Siria, ¿y ahora qué?

El ataque aliado a Siria frenará en los próximos meses las veleidades químicas de Assad pero no ha resuelto, ni allá cerca, el tema de fondo. La paz no volverá a un país destruido, ensangrentado para bastante tiempo, y el dictador sirio es casi seguro que permanecerá en el poder. Los que en Occidente y en algún país árabe claman por que Trump siguiera con su castigo y parara las barbaridades de Assad deponiéndole no lo van a conseguir. El americano, lógicamente, no quiere incordiar demasiado a Rusia. La escalada podría ser funesta para todos.

Lo que sí ha demostrado la bofetada a Assad es que la comunidad internacional está profundamente dividida también en este tema. La mitad de los países ha aplaudido el bombardeo y la otra se ha enfurruñado. La ONU ha mostrado de nuevo su intrínseca inoperancia por culpa de su maldito veto que faculta a un solo país, en este caso Rusia, a paralizar la actuación de la Organización.

En los países que han apoyado ha habido disensiones no excesivamente llamativas. En algunos casos, como el del laborista británico Corbyn, basadas en argumentos pueriles. Sostener que no se puede aprobar un ataque sin la bendición de la ONU sabiendo que uno de los poseedores del veto va a trabar cualquier intento de actuar es una excusa infantil, demagógica y cortoplacista.
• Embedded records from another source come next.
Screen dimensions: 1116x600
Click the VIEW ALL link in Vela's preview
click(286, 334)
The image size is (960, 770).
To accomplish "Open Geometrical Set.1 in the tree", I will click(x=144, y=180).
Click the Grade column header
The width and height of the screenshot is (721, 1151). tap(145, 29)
En otros ambientes occidentales ha habido quejas, no por el ataque en sí, los defensores de posturas humanitarias no podían a oponerse a castigar al perpetrador de una atrocidad como gasear a su población, sino por cuestiones de fuero. En bastantes sociedades democráticas existe el convencimiento de que el ataque debería haber sido discutido en el parlamento, que el gobierno no debería obrar sin el. Lo creen incluso algunos que estaban encantados con bombardear a Assad.
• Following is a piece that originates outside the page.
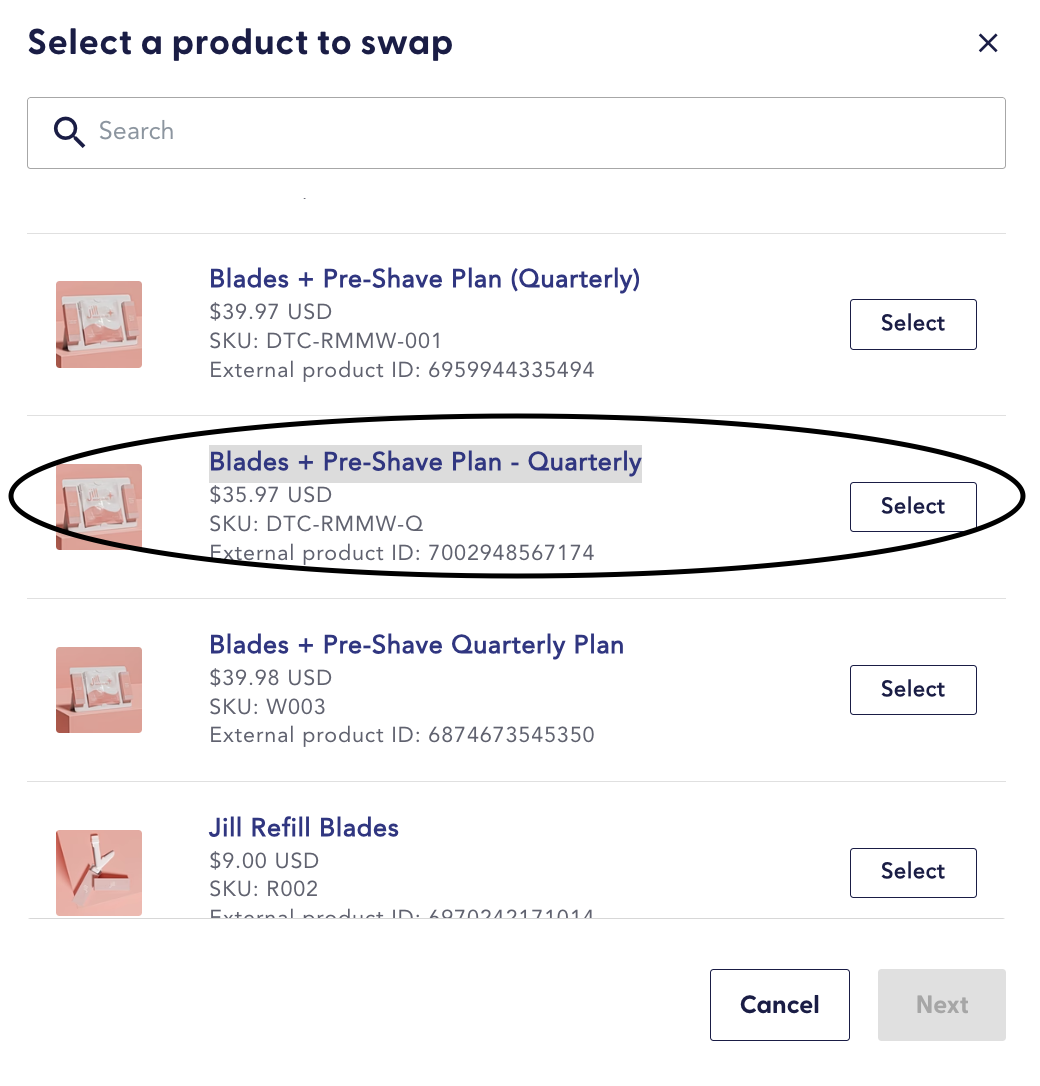Open the Blades + Pre-Shave Quarterly Plan title link
The height and width of the screenshot is (1086, 1040).
pyautogui.click(x=416, y=645)
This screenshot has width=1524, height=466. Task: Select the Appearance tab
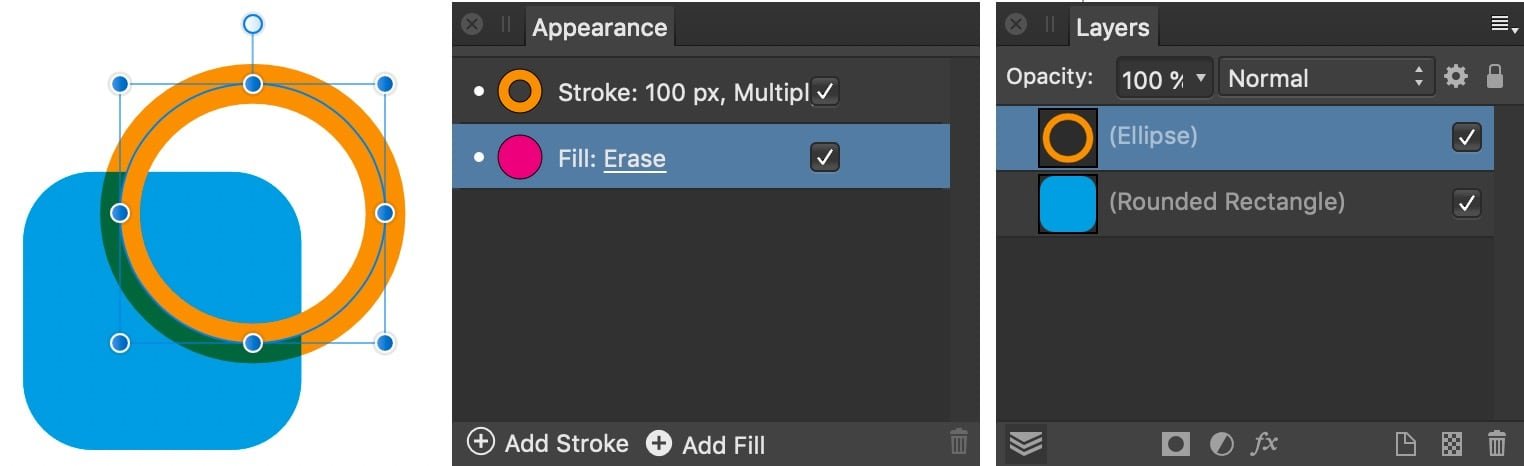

En Estados Unidos, la opinión pública está en este tema con Trump, no solo por castigar a un villano sino porque este, que había sido advertido incluso por Obama, no se burle de la nación más poderosa del mundo.

La división, sin embargo, en efectos colaterales, también se da en Washington. El presidente había anunciado que Rusia tendría que pagar por cobijar al forajido de Assad. Emergió que habría una nueva oleada de sanciones a Moscú y sus empresas. El convencimiento era tal que la Embajadora de Estados Unidos en la ONU, la contundente N. Hailey anunció el lunes que se iban a anunciar que clase de sanciones. El Presidente, unas horas más tarde, la contradecía abiertamente. Por ahora, no habrá más sanciones. El giro de Trump, como tantas otras de sus cosas, se presta a diversas interpretaciones.